Cheryl launched into a speech about how nobody could do anything about that, and she wished she could but she couldn’t. All I could think was Duh, so you shouldn’t have pressed me about it. Why couldn’t you have just left me alone? But I just nodded and did my best not to start wailing in the middle of the stupid driveway. “Why today? What’s wrong?” she said.
“Yesterday they said that people couldn’t go in and get their stuff because it was too dangerous, and I’d been hoping my hard drive would be in there, and everything I’ve ever written was on it.” I was being brief because I was about to burst into tears, especially there towards the end.
“Nobody’s found anything?”
“I haven’t heard anything.”
“Cry, honey, just cry,” Cheryl said. I did not want to cry. She started saying the usual crap about letting it out. Well, that’s great and all, but I want to cry on my own terms. That’s why I was out in the middle of the driveway in the first place. I was trying to move stuff around, to exert control over my environment. I was trying to get rid of the clothes that people had donated that didn’t fit or weren’t quite our style. I had been going to put them in my car, and Cheryl had followed me outside because she’d meant one box for the Abilene Church. And then she’d just sunk her teeth into me until I was struggling to keep from collapsing.

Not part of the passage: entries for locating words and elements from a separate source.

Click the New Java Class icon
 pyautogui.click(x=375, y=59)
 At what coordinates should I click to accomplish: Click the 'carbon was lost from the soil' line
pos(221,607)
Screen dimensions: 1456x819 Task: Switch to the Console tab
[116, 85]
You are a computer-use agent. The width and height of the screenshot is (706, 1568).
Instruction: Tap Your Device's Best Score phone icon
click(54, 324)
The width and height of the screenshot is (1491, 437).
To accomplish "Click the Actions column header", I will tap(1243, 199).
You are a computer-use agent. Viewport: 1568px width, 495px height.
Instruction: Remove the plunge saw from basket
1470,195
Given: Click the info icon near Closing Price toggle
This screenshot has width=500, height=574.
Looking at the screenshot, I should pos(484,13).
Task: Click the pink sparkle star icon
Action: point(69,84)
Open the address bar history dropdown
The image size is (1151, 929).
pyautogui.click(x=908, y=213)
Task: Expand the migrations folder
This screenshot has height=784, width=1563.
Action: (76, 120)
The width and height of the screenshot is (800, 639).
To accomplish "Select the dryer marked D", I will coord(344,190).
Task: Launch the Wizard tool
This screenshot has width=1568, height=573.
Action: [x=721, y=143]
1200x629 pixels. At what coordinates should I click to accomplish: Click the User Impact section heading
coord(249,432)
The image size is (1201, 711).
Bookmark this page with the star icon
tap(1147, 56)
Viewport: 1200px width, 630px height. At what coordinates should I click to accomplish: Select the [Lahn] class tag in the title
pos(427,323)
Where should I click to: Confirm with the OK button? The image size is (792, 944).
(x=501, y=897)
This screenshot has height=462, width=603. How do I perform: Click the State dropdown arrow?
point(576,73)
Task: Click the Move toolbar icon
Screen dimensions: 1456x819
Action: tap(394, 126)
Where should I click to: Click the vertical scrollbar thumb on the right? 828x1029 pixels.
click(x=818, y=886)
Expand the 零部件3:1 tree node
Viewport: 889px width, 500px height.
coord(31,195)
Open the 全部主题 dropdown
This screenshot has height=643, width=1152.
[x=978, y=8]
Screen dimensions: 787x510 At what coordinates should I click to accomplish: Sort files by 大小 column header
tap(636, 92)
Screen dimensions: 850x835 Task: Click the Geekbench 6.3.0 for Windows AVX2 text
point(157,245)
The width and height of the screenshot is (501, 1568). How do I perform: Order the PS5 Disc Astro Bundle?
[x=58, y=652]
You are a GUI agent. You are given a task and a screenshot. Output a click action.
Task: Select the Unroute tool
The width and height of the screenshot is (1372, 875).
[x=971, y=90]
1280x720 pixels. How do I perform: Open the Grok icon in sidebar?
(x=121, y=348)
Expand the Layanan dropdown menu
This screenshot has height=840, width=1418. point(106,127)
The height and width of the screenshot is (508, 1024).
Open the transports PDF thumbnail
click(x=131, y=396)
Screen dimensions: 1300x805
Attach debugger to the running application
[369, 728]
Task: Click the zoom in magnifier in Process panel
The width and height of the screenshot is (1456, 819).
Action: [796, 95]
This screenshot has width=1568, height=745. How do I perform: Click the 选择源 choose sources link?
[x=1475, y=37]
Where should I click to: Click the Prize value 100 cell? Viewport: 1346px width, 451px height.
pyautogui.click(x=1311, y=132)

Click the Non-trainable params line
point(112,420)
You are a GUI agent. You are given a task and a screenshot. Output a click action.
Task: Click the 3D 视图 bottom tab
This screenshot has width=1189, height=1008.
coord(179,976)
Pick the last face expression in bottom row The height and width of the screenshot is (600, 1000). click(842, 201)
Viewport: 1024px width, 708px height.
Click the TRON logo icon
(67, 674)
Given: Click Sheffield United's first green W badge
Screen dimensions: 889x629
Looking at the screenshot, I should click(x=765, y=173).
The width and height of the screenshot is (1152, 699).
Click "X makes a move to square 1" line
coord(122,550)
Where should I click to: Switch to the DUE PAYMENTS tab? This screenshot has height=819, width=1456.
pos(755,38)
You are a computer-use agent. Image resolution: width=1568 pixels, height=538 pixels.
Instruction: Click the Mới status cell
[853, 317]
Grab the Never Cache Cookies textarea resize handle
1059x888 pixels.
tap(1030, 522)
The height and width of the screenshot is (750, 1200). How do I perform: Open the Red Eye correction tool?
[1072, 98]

I’m not the type to bawl in front of other people. I’ve done it, but I don’t choose to. I did not want to cry in front of Cheryl. There’s nothing wrong with her, and I love her, but I did not want to cry in front of her. But she kept telling me to.
“I’ll do it later,” I said. She finally backed down and we put the box of clothes in the garage. Then a neighbor appeared and I was able to escape.
I cried a little in the bathroom and in the guest bedroom, but it wasn’t enough. I just can’t cry here. It’s not my space.
Maybe sometime tomorrow I will drive off somewhere private and cry in my car.